For a given set of sentences and a set of selected_concepts I want to identify selected_concepts in the order of the sentences.
I am doing it fine with the code provided below.
output = []
for sentence in sentences:
sentence_tokens = []
for item in selected_concepts:
index = sentence.find(item)
if index >= 0:
sentence_tokens.append((index, item))
sentence_tokens = [e[1] for e in sorted(sentence_tokens, key=lambda x: x[0])]
output.append(sentence_tokens)
However, in my real dataset I have 13242627 selected_conceptsand 1234952 sentences. Therefore, I would like to know if there is any way to optimise this code to perform in lesser time. As I understand this is O(n^2).

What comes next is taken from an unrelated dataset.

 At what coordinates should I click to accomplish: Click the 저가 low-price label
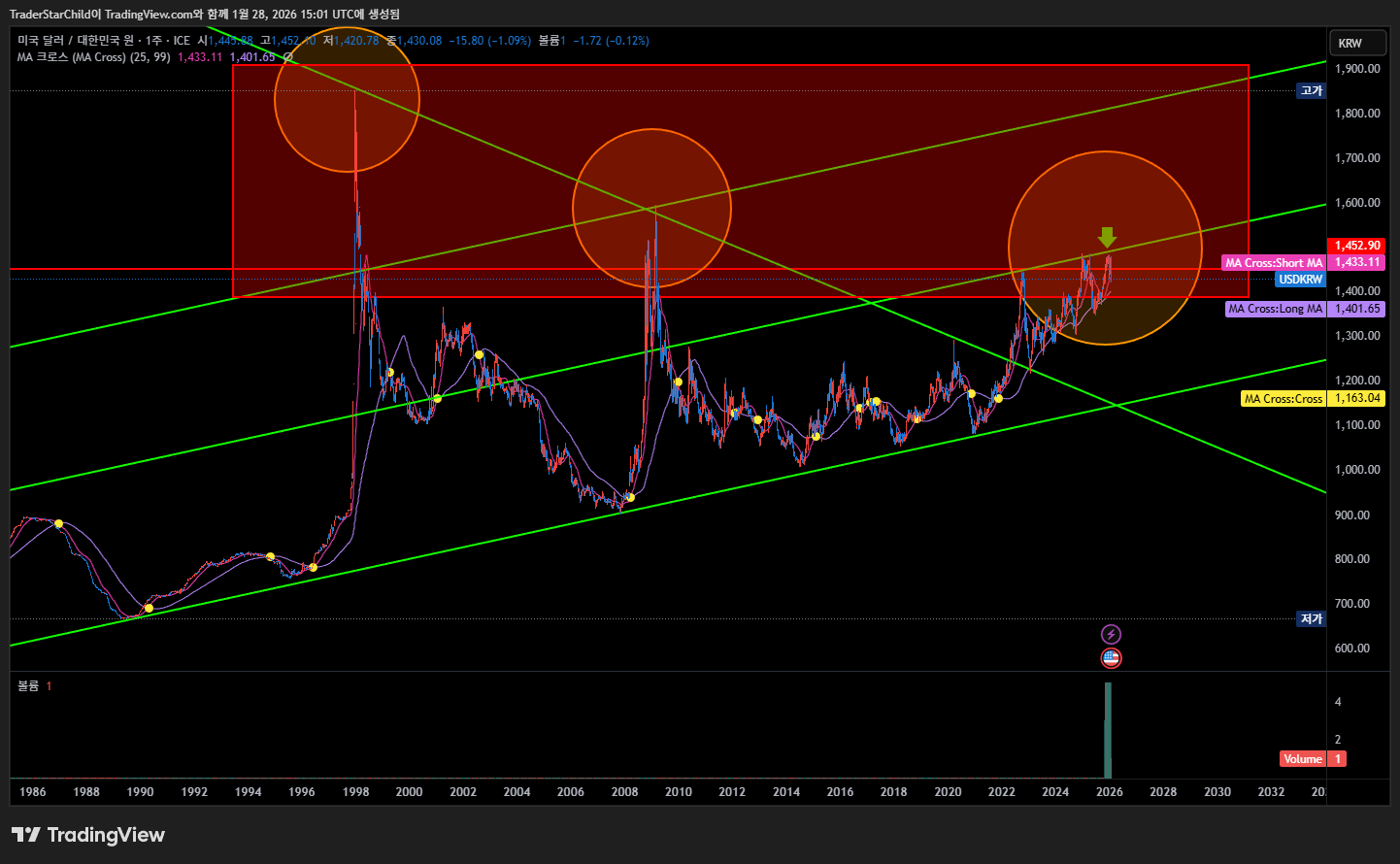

Therefore, I am concerned about the time complexity (space complexity is not a problem for me).
A sample is mentioned below.
sentences = ['data mining is the process of discovering patterns in large data sets involving methods at the intersection of machine learning statistics and database systems', 'data mining is an interdisciplinary subfield of computer science and statistics with an overall goal to extract information from a data set and transform the information into a comprehensible structure for further use','data mining is the analysis step of the knowledge discovery in databases process or kdd']
selected_concepts = ['machine learning','patterns','data mining','methods','database systems','interdisciplinary subfield','knowledege discovery','databases process','information','process']
output = [['data mining','process','patterns','methods','machine learning','database systems'],['data mining','interdisciplinary subfield','information'],['data mining','knowledge discovery','databases process']]
key=lambda x: x[0]is unnecessary. Tuples are compared in lexicographixal order anyway.